§ Work instruction:
In the records, find every line with the word "Given" and copy it out.

= = = = = = =

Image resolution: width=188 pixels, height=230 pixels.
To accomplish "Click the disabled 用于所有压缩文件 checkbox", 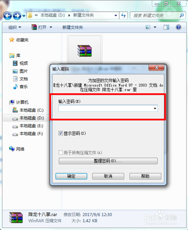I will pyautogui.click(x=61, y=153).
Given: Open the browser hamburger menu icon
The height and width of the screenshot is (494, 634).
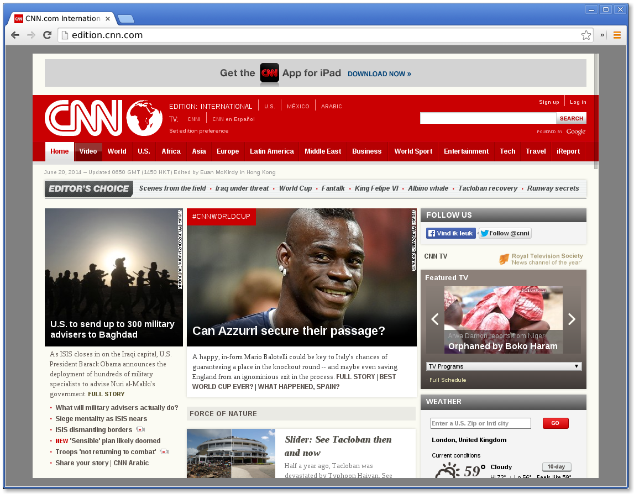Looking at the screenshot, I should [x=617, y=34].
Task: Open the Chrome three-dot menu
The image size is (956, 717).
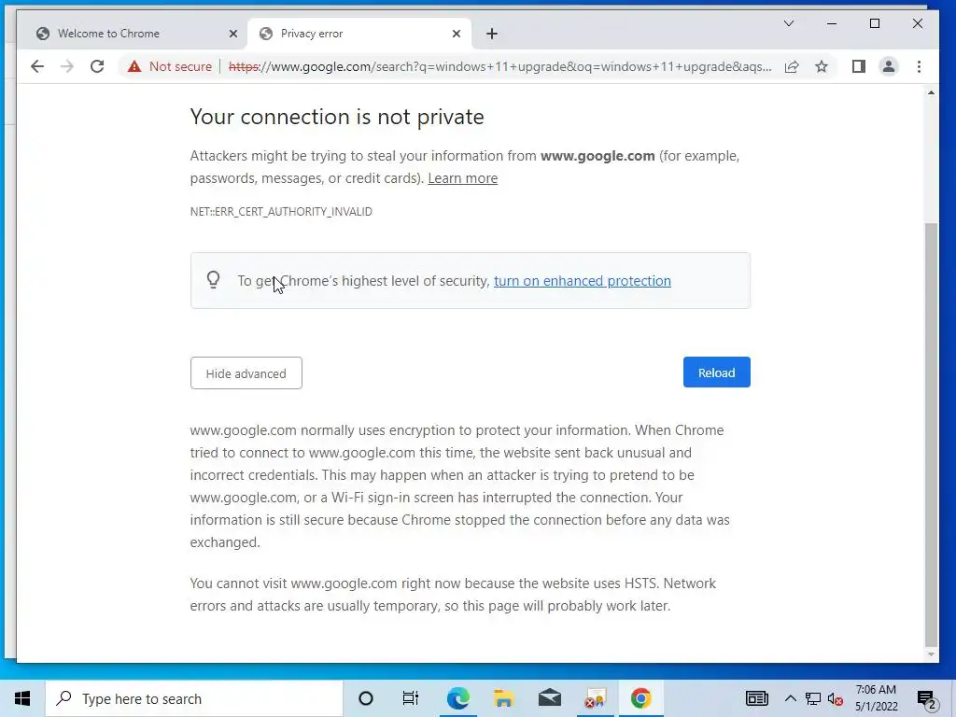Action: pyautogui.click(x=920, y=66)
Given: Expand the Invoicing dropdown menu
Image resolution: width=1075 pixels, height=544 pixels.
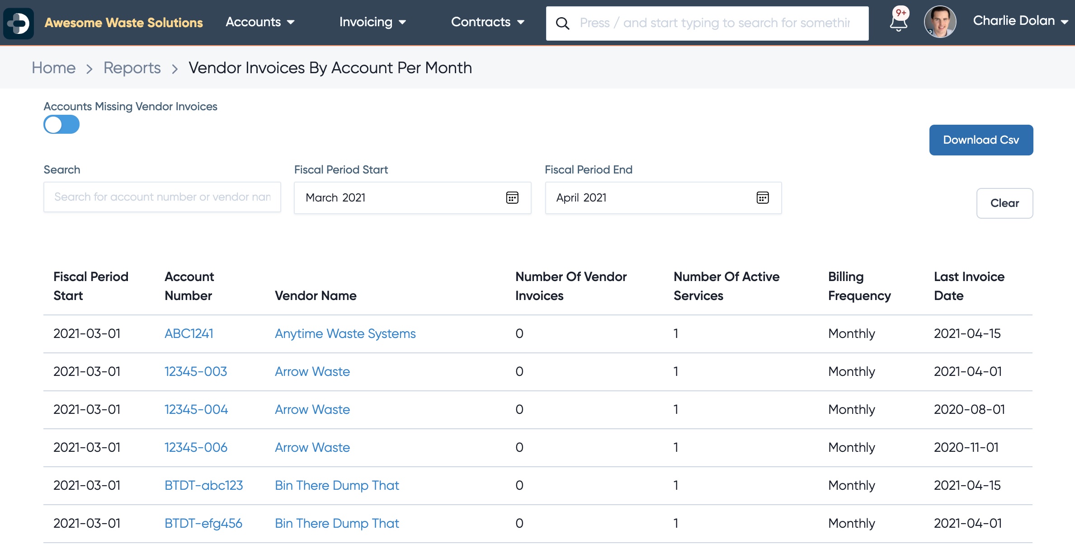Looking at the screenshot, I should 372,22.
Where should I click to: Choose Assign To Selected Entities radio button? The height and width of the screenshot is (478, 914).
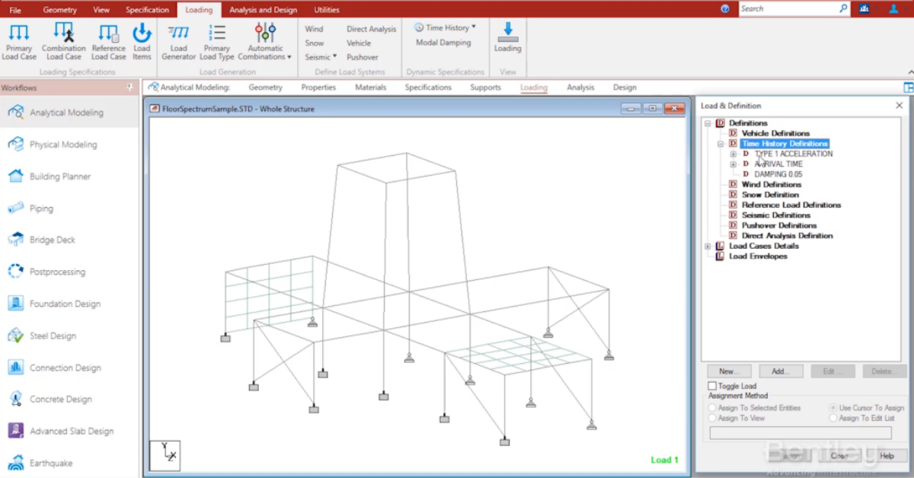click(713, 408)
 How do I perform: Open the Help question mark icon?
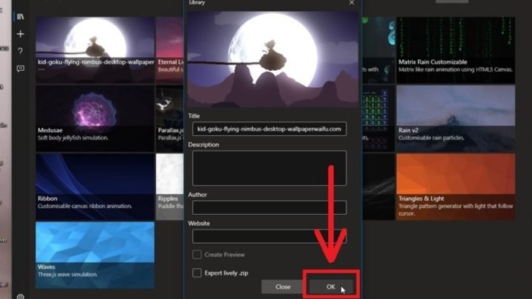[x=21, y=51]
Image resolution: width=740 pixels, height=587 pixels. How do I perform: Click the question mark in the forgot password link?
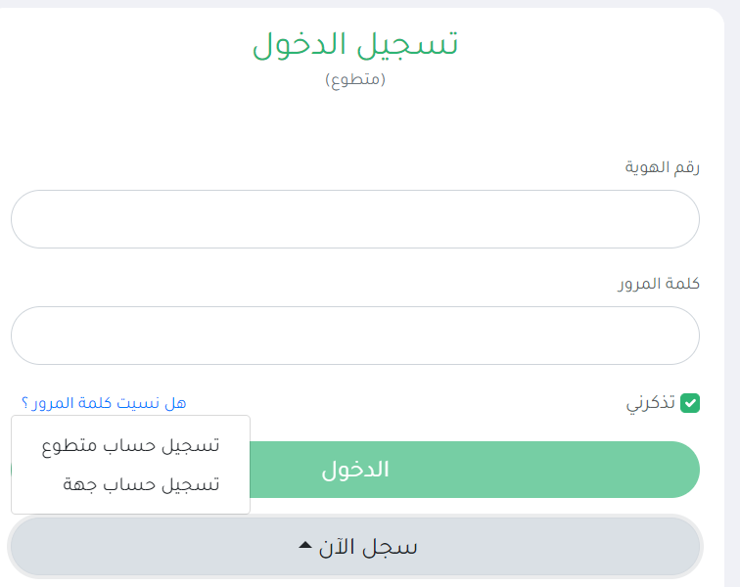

= = = = = = =

§ Exercise output:
Given: Open the browser hamburger menu icon
Given: Expand the Invoicing dropdown menu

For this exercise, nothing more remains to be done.